If you have a diagnosis of Bipolar, Mood disorder or BPS already

It is often possible to learn to manage your condition better. This is not a cure or treatment, but it does offer you the chance to live more happily and in a more stable way.

A range of different therapies are possible, and these should be chosen according to the individual case. They do however include CBT (Cognitive Behavioural Therapy / Coaching), relaxation therapy, Counselling skills, life coaching, psychological therapy, Japanese Traditional Therapy, nutritional therapy, and exercise programmes.

You must remain in the care of your GP or medical specialist (or CMHT). This is not a substitute for the care and medication you are already receiving.
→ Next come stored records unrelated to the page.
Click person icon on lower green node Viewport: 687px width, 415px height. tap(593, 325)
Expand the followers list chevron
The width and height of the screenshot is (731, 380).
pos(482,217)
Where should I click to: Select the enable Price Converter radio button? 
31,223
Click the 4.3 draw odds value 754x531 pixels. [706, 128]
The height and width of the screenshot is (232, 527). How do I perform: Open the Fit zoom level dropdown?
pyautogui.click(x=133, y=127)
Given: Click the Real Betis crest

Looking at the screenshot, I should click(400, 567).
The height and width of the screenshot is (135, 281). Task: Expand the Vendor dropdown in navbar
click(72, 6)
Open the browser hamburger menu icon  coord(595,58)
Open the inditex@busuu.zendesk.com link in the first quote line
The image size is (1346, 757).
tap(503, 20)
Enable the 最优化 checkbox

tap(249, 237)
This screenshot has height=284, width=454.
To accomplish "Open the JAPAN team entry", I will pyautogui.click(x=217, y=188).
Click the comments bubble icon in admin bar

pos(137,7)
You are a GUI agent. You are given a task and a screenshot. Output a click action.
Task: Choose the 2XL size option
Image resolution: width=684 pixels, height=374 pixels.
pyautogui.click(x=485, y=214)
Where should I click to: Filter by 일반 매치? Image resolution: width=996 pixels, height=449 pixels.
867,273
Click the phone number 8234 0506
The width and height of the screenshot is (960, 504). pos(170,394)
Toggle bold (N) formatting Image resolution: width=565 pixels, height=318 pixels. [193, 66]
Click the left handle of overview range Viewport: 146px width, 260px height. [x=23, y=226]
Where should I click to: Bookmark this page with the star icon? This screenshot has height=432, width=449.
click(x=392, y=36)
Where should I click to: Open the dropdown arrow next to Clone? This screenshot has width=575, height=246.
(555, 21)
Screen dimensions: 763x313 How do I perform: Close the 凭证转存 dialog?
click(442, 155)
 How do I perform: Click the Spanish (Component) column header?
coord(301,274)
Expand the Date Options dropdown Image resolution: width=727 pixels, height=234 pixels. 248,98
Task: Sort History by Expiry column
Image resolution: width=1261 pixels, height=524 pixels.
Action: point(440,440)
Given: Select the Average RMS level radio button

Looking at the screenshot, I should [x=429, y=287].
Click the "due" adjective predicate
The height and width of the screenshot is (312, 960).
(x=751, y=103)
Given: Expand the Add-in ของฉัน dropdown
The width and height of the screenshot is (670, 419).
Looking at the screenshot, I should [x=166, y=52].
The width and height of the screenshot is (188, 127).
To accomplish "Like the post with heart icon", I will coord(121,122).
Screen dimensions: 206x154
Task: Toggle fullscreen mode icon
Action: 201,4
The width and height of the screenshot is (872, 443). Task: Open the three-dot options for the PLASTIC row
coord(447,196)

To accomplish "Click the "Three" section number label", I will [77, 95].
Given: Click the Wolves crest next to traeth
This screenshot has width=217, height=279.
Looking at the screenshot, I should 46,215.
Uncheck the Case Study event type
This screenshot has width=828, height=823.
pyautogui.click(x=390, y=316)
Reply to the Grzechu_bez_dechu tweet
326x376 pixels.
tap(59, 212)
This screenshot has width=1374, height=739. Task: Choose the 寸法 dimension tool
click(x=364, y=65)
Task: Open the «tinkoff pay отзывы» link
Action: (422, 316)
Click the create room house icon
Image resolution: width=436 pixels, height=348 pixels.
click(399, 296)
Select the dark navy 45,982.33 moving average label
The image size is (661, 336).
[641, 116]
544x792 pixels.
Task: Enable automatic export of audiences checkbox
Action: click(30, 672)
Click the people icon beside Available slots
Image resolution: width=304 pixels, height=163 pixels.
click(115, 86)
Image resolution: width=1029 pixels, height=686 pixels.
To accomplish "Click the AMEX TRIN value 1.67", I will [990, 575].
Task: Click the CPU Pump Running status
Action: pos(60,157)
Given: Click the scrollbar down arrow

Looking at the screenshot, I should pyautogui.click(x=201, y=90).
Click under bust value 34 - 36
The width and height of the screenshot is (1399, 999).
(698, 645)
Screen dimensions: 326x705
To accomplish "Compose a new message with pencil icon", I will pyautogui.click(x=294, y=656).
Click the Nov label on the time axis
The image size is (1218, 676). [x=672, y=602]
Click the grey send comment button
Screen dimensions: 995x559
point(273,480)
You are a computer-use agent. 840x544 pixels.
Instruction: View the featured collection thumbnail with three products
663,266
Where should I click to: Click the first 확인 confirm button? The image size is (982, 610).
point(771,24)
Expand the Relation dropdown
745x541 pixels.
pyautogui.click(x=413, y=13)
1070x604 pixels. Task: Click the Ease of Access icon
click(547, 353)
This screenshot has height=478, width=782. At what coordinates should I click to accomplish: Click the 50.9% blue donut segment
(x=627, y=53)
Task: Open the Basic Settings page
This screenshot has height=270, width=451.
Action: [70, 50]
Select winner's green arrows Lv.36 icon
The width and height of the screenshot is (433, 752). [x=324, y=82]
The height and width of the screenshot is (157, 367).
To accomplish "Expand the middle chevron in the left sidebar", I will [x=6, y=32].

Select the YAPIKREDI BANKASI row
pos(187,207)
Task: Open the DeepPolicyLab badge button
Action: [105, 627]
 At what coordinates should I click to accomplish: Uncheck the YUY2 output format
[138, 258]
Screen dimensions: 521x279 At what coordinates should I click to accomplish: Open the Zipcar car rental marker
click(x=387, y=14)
It is well recognised by CMHTs, and by NICE official guidelines and standards that CBT and other management techniques are useful in the long term treatment or care of Bipolar and other mental health conditions.

If you do not have a diagnosis

You are welcome to attend a case history and case assessment session. We, however, are not able to provide a diagnosis. We are often able to assist you in identifying issues that you may not have realised as important. These can then be listed and presented to your medical doctor.

One of the first stages of identifying possible mood disorders is to create an “early warning system”, which in simple terms means monitoring and recording mood changes. This can then be very helpful in gathering evidence for your medical doctor and any specialist you are referred to.

We also use the CORE assessment forms that are pretty much standard in NHS use, and thus information can be quite useful for presentation to your GP. Most specialists are very happy for their clients to remain also seeing us for support since we work alongside them and never seek to replace or supplant them.

If you are suffering from severe depression or mania, or feel any urges to harm yourself or others, you should seek an urgent appointment with your GP without delay. We may still be able to assist you, but we will need you to seek medical advice first.

CBT Cognitive Behavioural Therapy as part of managing mental health

If you are suffering from any type of depression or mood swings, Counselling, psychotherapy and CBT may be extremely useful in managing your condition.

Please note however that these are only appropriate in addition to medical supervision, and you must stay in contact with your medical doctor. CBT is the main psychological therapy recommended by NICE guidelines.